Exercise prompt: List every line of the material below that contains the word "screenshot".

Records shown:
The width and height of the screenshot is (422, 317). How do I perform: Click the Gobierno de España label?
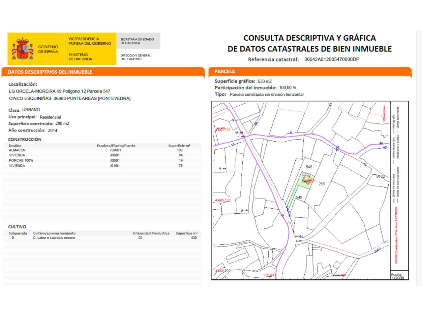tap(48, 49)

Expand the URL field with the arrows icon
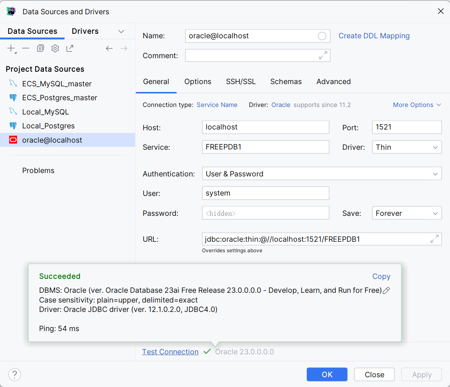(435, 239)
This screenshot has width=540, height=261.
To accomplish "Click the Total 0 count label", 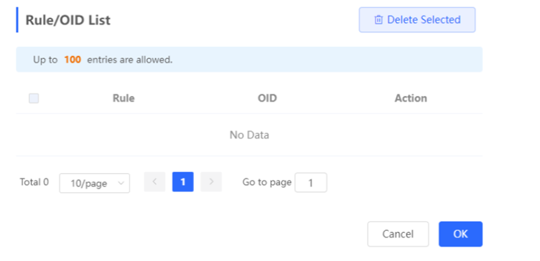I will pos(34,182).
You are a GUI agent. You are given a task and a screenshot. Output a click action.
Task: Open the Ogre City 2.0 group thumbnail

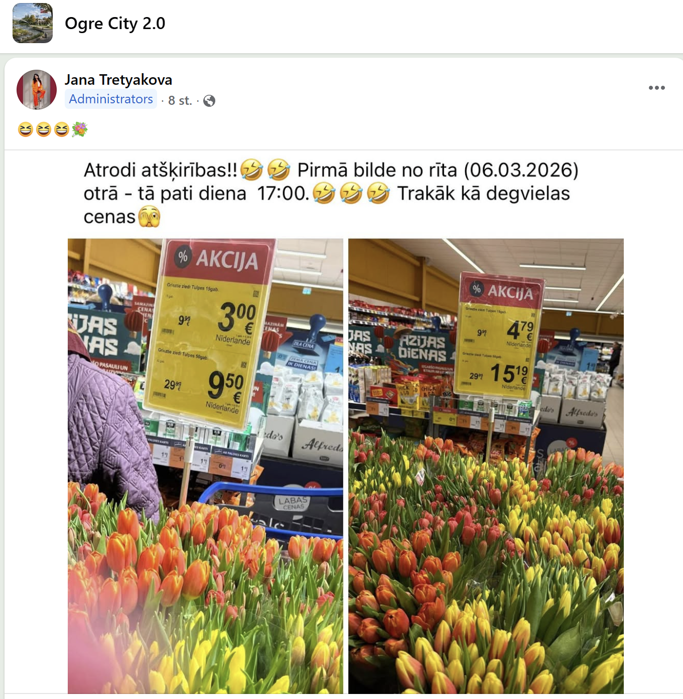click(33, 23)
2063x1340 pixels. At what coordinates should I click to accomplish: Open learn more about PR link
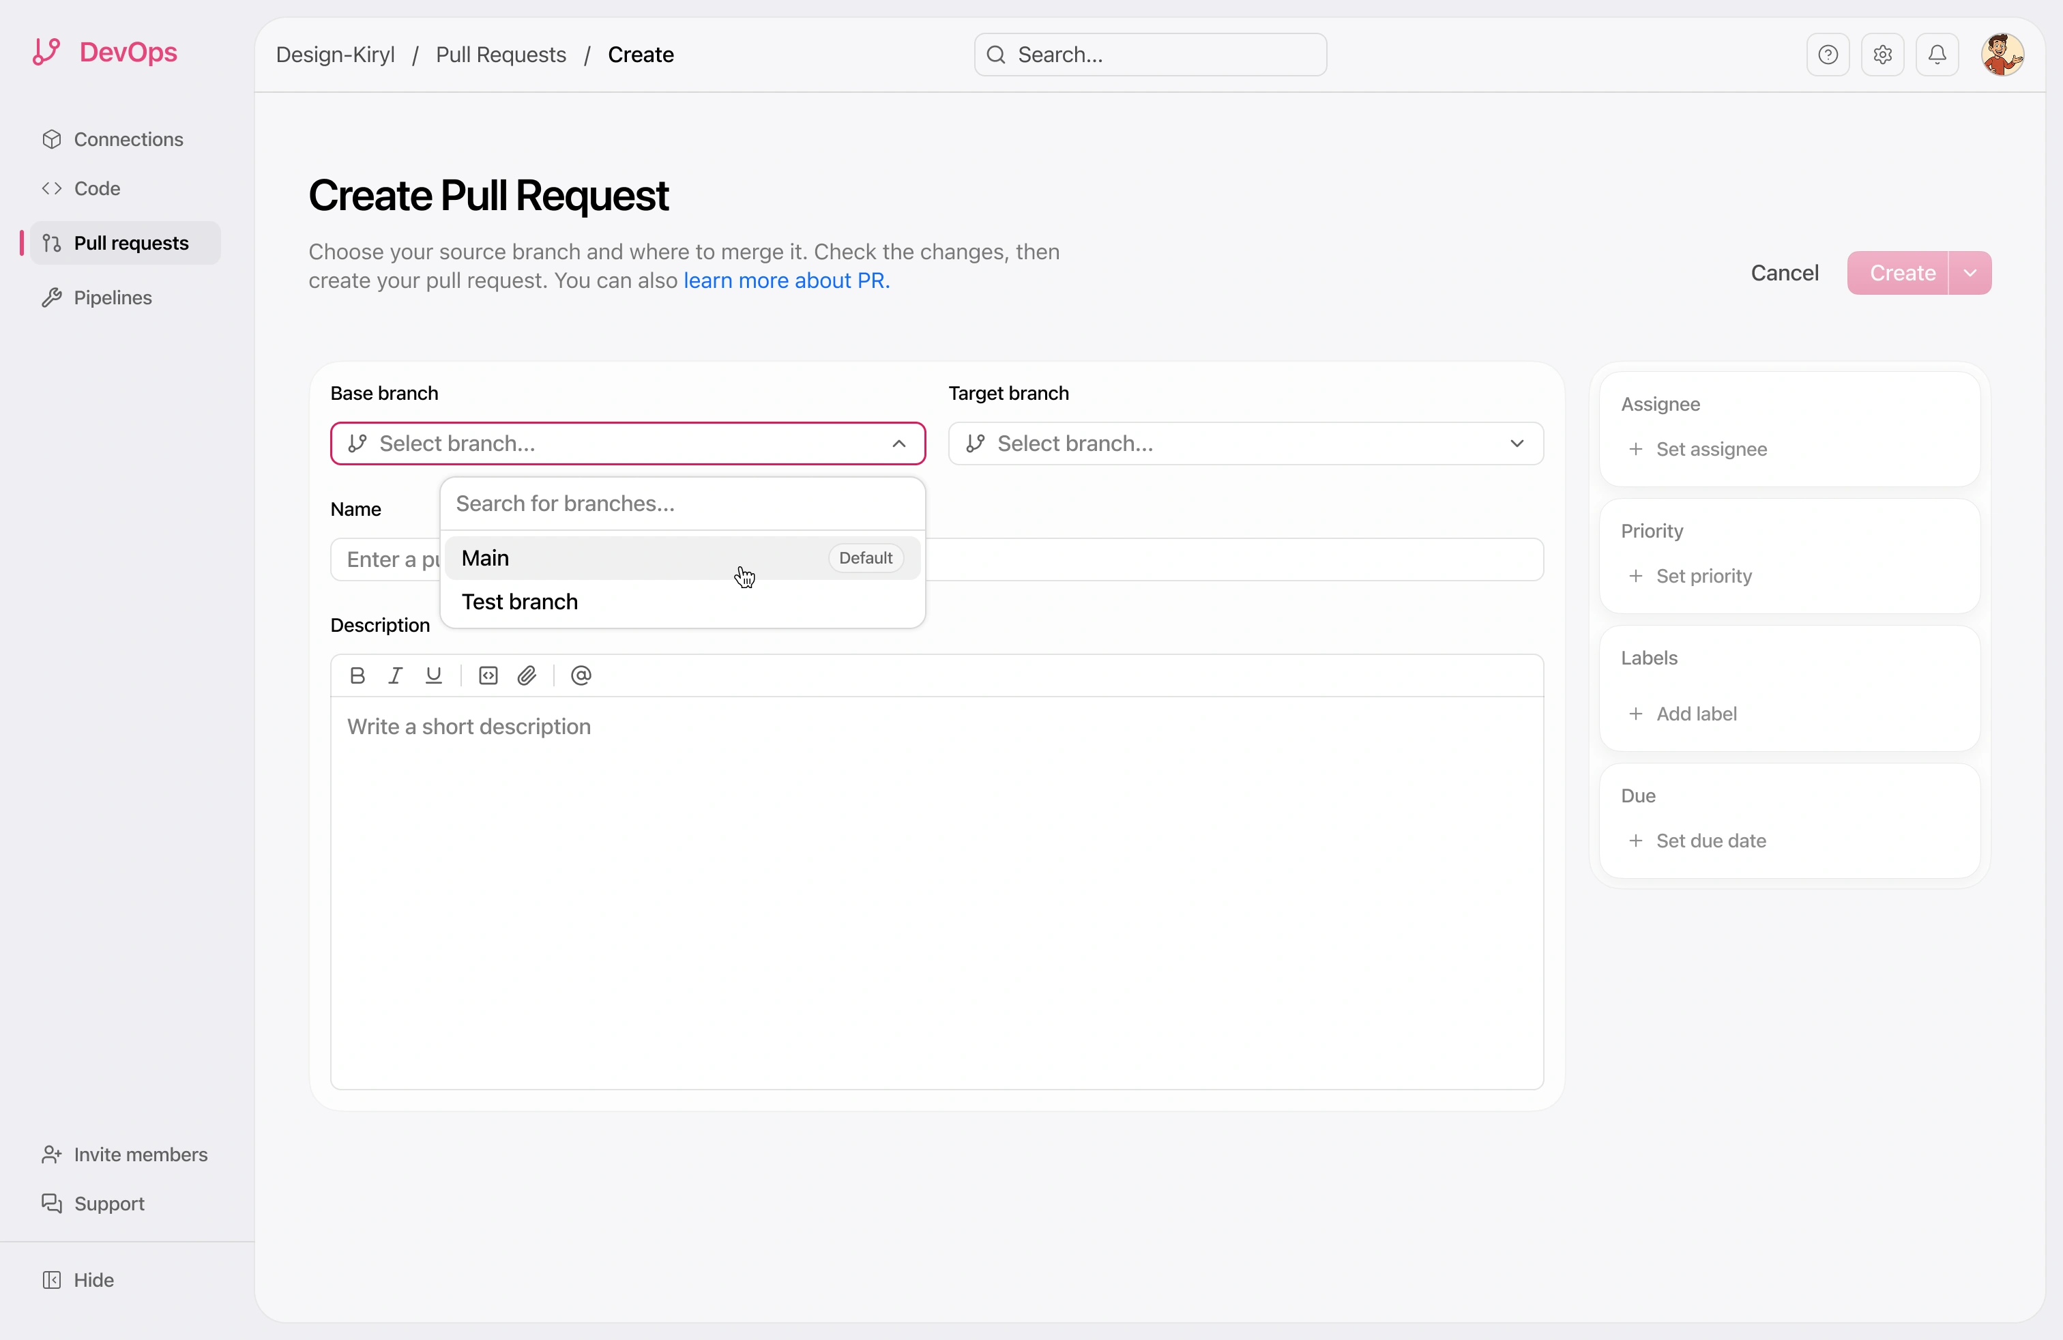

Worked answer:
The width and height of the screenshot is (422, 317). How do I perform: Click the Gobierno de España label?
This screenshot has width=540, height=261.
You are a GUI agent. You are given a task and a screenshot. Output a click action.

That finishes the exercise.